Jack se concentre tellement à éviter un accident de voiture imminent qu'il en devient ridicule par ce paradoxe qui le voit s'accrocher à une vie pour laquelle il n'a aucune estime. Tyler le taille sur ce point et révèle dans la foulée son implication dans l'explosion de l'appartement, ce qui ne manque pas de provoquer une nouvelle stupeur de Jack. Ce dernier finit par renoncer à orienter le volant quand Tyler lui renvoie son ancienne vie de bureaucrate à la face, celle qui était composée de séminaires censés changer les perceptions des cadres alors que seul le chaos peut le faire selon ses dires. Une nouvelle fois, une petite phrase est décisive : celle qui dit "qu'il ne suffit pas d'un week-end pour toucher le fond", qui rappelle la précédente "Il ne suffit pas de se mettre une plume au cul pour avoir l'air d'un coq". Le problème matérialiste et physiologique de Jack est ainsi renversé en un problème psychique et idéologique qui se résume dans l'expression "laissez les choses se faire".

Tout le monde se résout donc à un futur crash et le volant tourne rapidement à sa guise vers le bord de la route. Un plan très suggestif montre d'ailleurs l'abandon progressif du volant par Tyler, or on aura remarqué que des plans précédents laissaient aussi entrevoir que le statut du conducteur dans cette scène était ambigu.

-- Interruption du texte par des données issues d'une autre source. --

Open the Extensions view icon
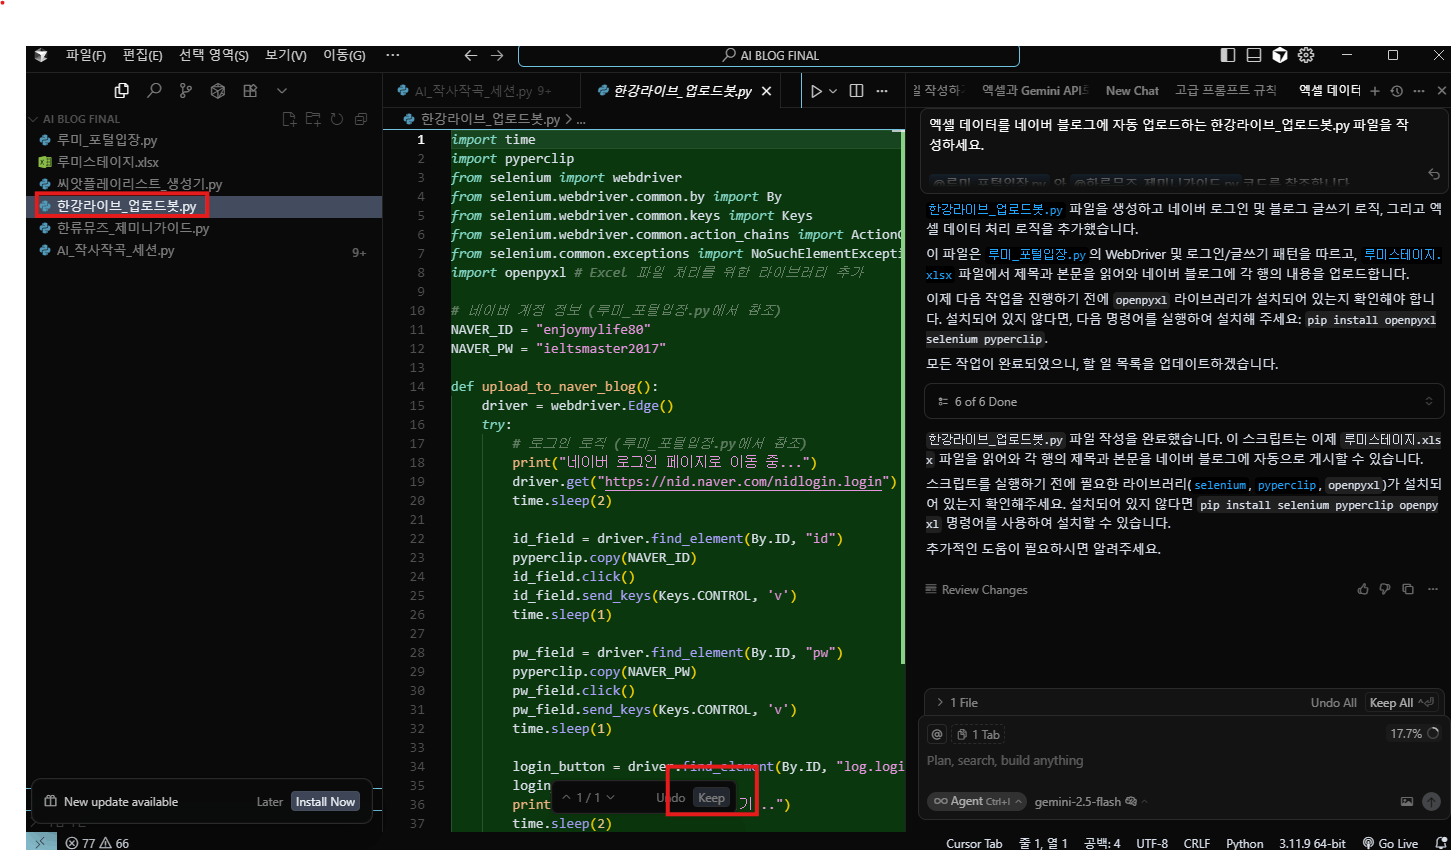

L'accident va provoquer l'effet escompté sur Jack, qui va enfin ressentir le frisson qui avait dû parcourir toutes les victimes qu'il transformait en données statistiques dans ses rapports. Ce n'est donc pas un hasard que ce soit ce moyen-ci qui est utilisé pour achever le processus de substitution d'un être par un autre auquel s'est livré Tyler depuis son apparition. Après avoir été coupé de ses activités professionnelles et de ses rares contacts hors-bureau, Jack se voit maintenant délesté de ses dernières croyances profondes telles les relations amicales placées au-dessus du projet commun et l'attachement sans faille aux valeurs de la vie humaine.

On comprend d'autant mieux le petit rire satisfait de Tyler au moment d'évacuer sain et sauf le véhicule en affirmant "On a frôlé la vie hein", car désormais il a retiré les dernières barrières mentales qui faisaient obstruction à son projet.